§ THE TASK
What follows are records. Restate all of them word for word.

RECORDS SHOWN Start Marker

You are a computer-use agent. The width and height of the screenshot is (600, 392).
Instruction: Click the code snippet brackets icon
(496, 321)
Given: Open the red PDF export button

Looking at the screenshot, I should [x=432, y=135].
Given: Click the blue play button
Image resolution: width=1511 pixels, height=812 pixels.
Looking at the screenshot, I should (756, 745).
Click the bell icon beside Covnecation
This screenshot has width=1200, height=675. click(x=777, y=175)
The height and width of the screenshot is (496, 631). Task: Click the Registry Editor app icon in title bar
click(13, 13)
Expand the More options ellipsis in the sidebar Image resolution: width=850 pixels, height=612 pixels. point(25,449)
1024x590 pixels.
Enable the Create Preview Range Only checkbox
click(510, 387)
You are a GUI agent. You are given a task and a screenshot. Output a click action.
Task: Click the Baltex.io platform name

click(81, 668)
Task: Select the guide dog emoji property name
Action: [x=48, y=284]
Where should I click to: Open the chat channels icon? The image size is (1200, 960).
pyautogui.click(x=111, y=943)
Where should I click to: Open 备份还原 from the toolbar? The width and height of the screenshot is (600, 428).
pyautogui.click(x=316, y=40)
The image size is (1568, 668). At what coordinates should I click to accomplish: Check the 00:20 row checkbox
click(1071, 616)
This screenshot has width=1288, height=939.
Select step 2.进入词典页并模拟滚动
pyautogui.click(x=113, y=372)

RECORDS SHOWN End Marker

§ EXERCISE RESPONSE
You are a computer-use agent. The width and height of the screenshot is (600, 392).
Instruction: Click the code snippet brackets icon
(496, 321)
Given: Open the red PDF export button

Looking at the screenshot, I should [x=432, y=135].
Given: Click the blue play button
Image resolution: width=1511 pixels, height=812 pixels.
Looking at the screenshot, I should (756, 745).
Click the bell icon beside Covnecation
This screenshot has width=1200, height=675. click(x=777, y=175)
The height and width of the screenshot is (496, 631). Task: Click the Registry Editor app icon in title bar
click(13, 13)
Expand the More options ellipsis in the sidebar Image resolution: width=850 pixels, height=612 pixels. point(25,449)
1024x590 pixels.
Enable the Create Preview Range Only checkbox
click(510, 387)
You are a GUI agent. You are given a task and a screenshot. Output a click action.
Task: Click the Baltex.io platform name

click(81, 668)
Task: Select the guide dog emoji property name
Action: [x=48, y=284]
Where should I click to: Open the chat channels icon? The image size is (1200, 960).
pyautogui.click(x=111, y=943)
Where should I click to: Open 备份还原 from the toolbar? The width and height of the screenshot is (600, 428).
pyautogui.click(x=316, y=40)
The image size is (1568, 668). At what coordinates should I click to accomplish: Check the 00:20 row checkbox
click(1071, 616)
This screenshot has width=1288, height=939.
Select step 2.进入词典页并模拟滚动
pyautogui.click(x=113, y=372)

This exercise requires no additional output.